WHAT THIS TASK INVOLVES
Could you reproduce, word for word, the lines of the records running from the line that contains "Screen dimensions: 969x690 Task: Choose" through the end of the records, both ends included?

THE DATA
::::

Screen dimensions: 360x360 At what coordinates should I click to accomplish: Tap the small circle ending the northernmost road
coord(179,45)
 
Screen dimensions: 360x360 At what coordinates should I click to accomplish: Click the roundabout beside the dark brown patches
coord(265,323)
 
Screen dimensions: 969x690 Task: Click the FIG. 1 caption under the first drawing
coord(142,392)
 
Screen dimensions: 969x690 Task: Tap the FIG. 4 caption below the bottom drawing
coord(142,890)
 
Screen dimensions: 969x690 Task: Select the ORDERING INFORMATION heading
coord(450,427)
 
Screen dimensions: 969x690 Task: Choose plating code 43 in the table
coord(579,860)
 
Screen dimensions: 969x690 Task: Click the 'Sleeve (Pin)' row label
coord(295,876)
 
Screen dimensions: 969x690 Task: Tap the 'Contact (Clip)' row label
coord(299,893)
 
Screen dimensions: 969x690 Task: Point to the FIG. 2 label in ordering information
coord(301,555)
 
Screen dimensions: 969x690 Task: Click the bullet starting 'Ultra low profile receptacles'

::::

TASK SOLUTION
Screen dimensions: 969x690 Task: Choose plating code 43 in the table
coord(579,860)
 
Screen dimensions: 969x690 Task: Click the 'Sleeve (Pin)' row label
coord(295,876)
 
Screen dimensions: 969x690 Task: Tap the 'Contact (Clip)' row label
coord(299,893)
 
Screen dimensions: 969x690 Task: Point to the FIG. 2 label in ordering information
coord(301,555)
 
Screen dimensions: 969x690 Task: Click the bullet starting 'Ultra low profile receptacles'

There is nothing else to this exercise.